五、另查被告辛○○與永弘行簽立用於設計保西國小消防設備及相關設施工程之委託契約書,公訴人認係台灣省建築師公會受委託設計房屋之制式「委託契約書」,其內容與消防工程毫無關係;另被告己○○與永弘行簽訂與事實不符之「委託契約書(訂約日期八十二年七月九日,已係八十二年七月二日開標後」云云。
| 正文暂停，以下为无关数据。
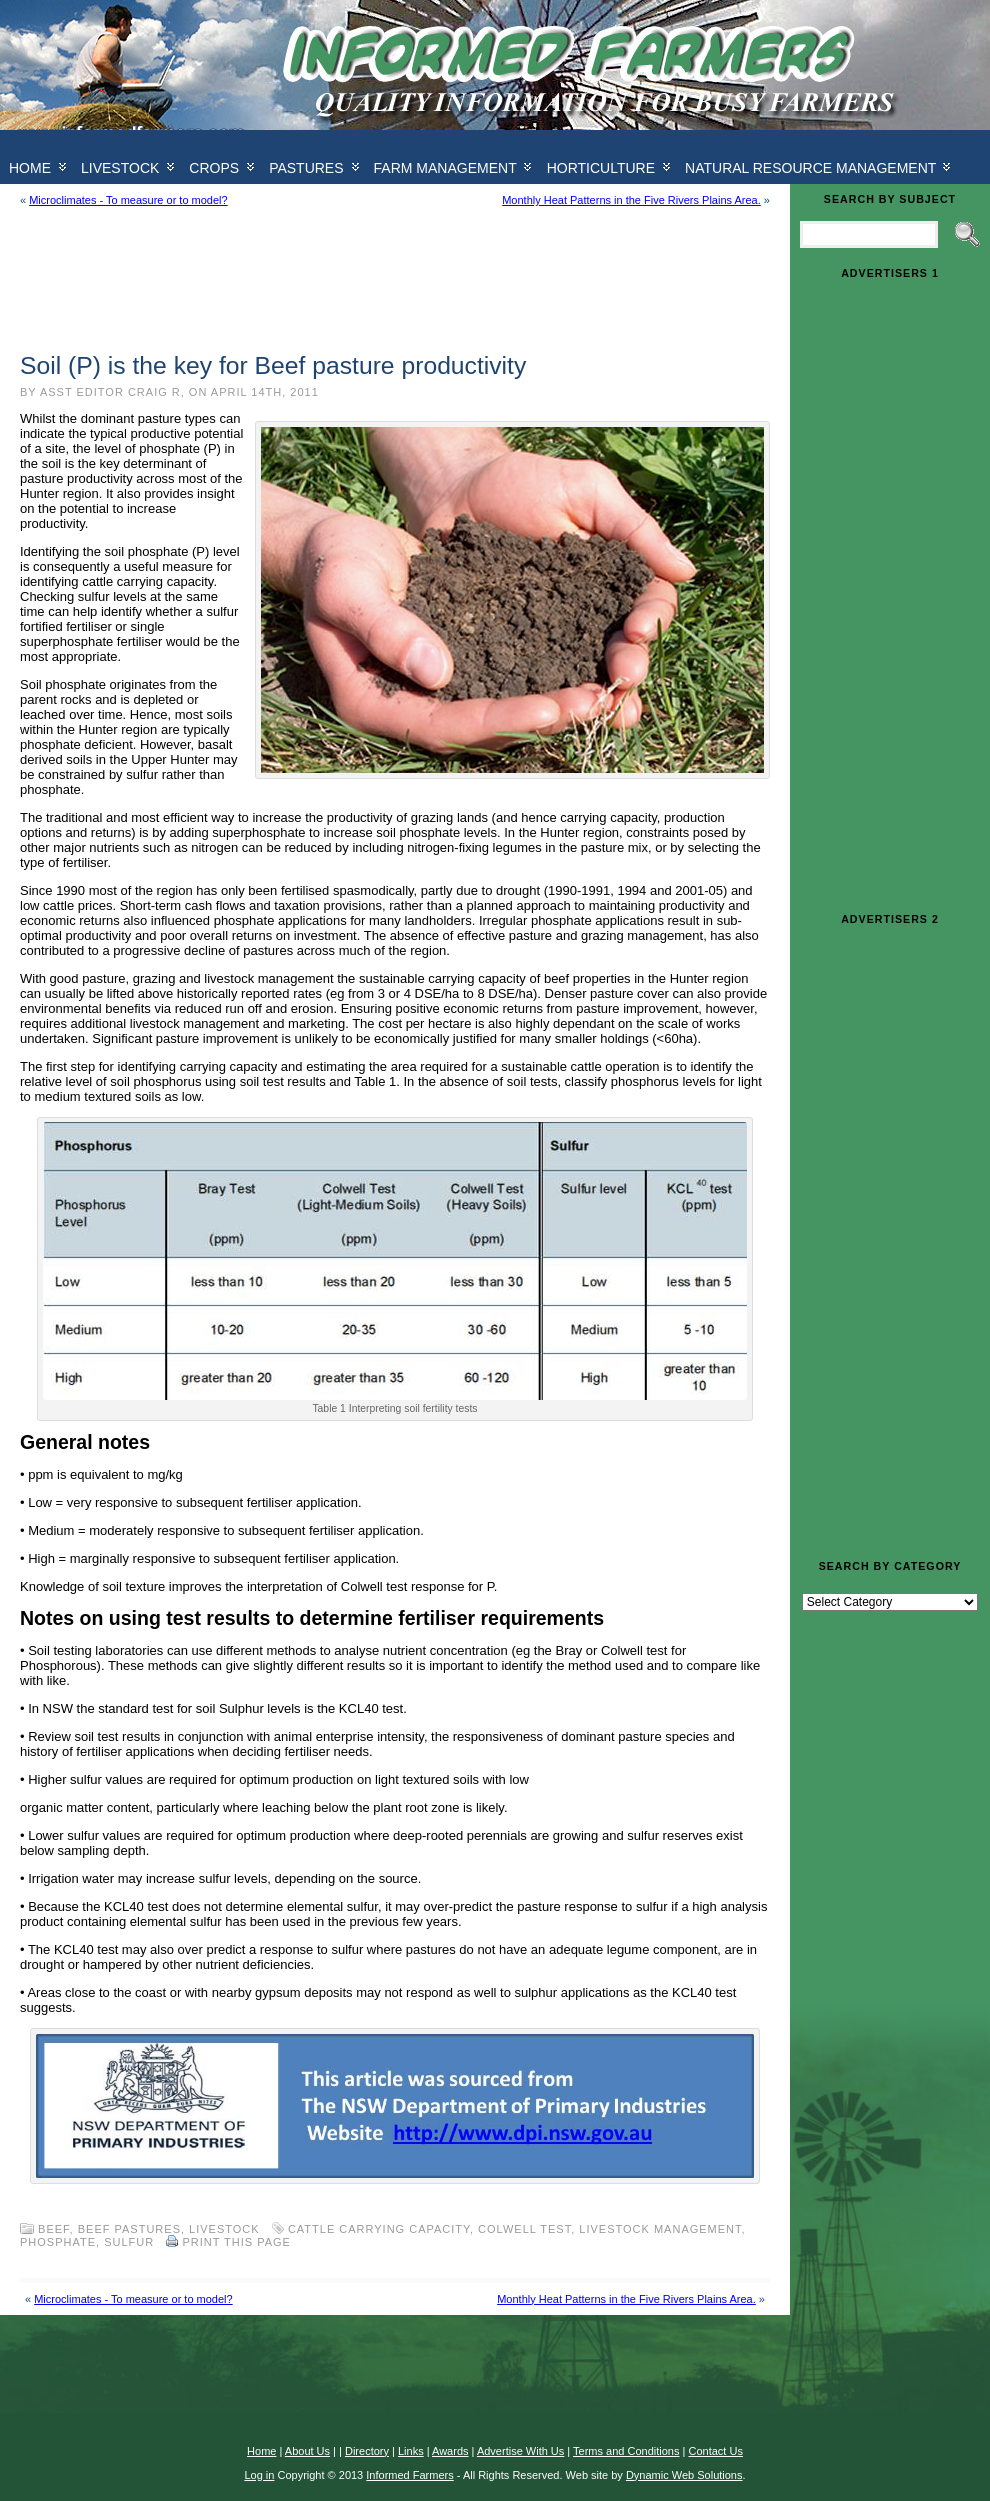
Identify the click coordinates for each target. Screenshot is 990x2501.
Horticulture (601, 168)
然保西國小、北寮國小雖係公務機關,其建造保西國小、北寮國小消防設備及相關設施工程委託私人行號設計監造,乃基於私經濟之地位,而與永弘行分別訂定委託契約,故其委託書在性質上與一般私人間為所訂立之承攬委託書等並無差異,自屬於私文書;再按偽造私文書罪除從事事業之人,明知為不實之事項而登載於其業務上作成之文書外,以偽造他人名義之私文書為構成要件,若與作成文書名義人,雙方通謀而製作虛偽之普通文書,此項文書所載之意思表示,雖在民法以無效為原則,究不構成偽造文書之罪,是本案保西國小、北寮國小分別與永弘行所製作之委託契約書,並無冒用他人名義所制成,揆諸前開說明,尚與偽造私文書罪構成要件有間,因而公訴意旨認係觸犯刑法第二百十三條登載不實之公文書,尚有誤會,惟公訴人認此部份與前開科刑之罪部分有方法結果之牽連關係,為裁判上一罪,因而此部份本院自不另為無罪之諭知,附此敘明。

據上論結,應依刑事訴訟法第三百六十八條、第三百六十九條第一項前段、第三百六十四條、第二百九十九條第一項前段、第三百條,八十五年修正後貪污治罪條例第二條、第四條第一項第三款、第九條、第十七條、第十九條、八十五年修正前貪污治罪條例第二條、第六條第一項第四款、第十六條、第十七條,刑法第二條第一項、第二十八條、第五十六條、第二百十六條、第二百十三條、第五十五條、第三十七條第二項,判決如主文。

本案經檢察官蘇南桓到庭執行職務。

中 華 民 國 九十二 年 六 月 五 日

臺灣高等法院臺南分院刑事第五庭

審判長法官 鄭 文 肅

法官 王 浦 傑法官 陳 珍 如右正本證明與原本無異。

如不服本判決,應於判決送達後十日內向本院提出上訴狀,其未敘述理由者並應於提出上訴狀後十日內向本院補提理由書(應附繕本)。

法院書記官 周 美 莉中 華 民 國 九十二 年 六 月 九 日附錄法條:

修正後貪污治罪條例第四條第一項第三款:

有左列行為之一者,處無期徒刑或十年以上有期徒刑,得併科新台幣三百萬元以罰金:

三、建築或經辦公用工程或購辦公用器材、物品、浮報價額、收取回扣或有其他舞弊情事者。

刑法第二百十三條:公務員明知為不實之事項,而登載於職務上所掌之公文書,足以生損害於公眾或他人者,處一年以上七年以下有期徒刑。

刑法第二百十六條:行使第二百十條至第二百十五條之文書者,依偽造、變造文書或登載不實事項或使登載不實事項之規定處斷。

八十五年修正前貪污治罪條例第六條:

有左列行為之一者,處五年以上有期徒刑,得併科新臺幣一百萬元以下罰金:

一、意圖得利,抑留不發職務上應發之財物者。

二、募集款項或徵用土地、財物,從中舞弊者。

三、竊取或侵占職務上持有之非公用私有器材、財物者。

四、對於主管或監督之事務,直接或間接圖利者。

五、對於非主管或監督之事務,利用職權機會或身份圖利者。前項之未遂犯罰之。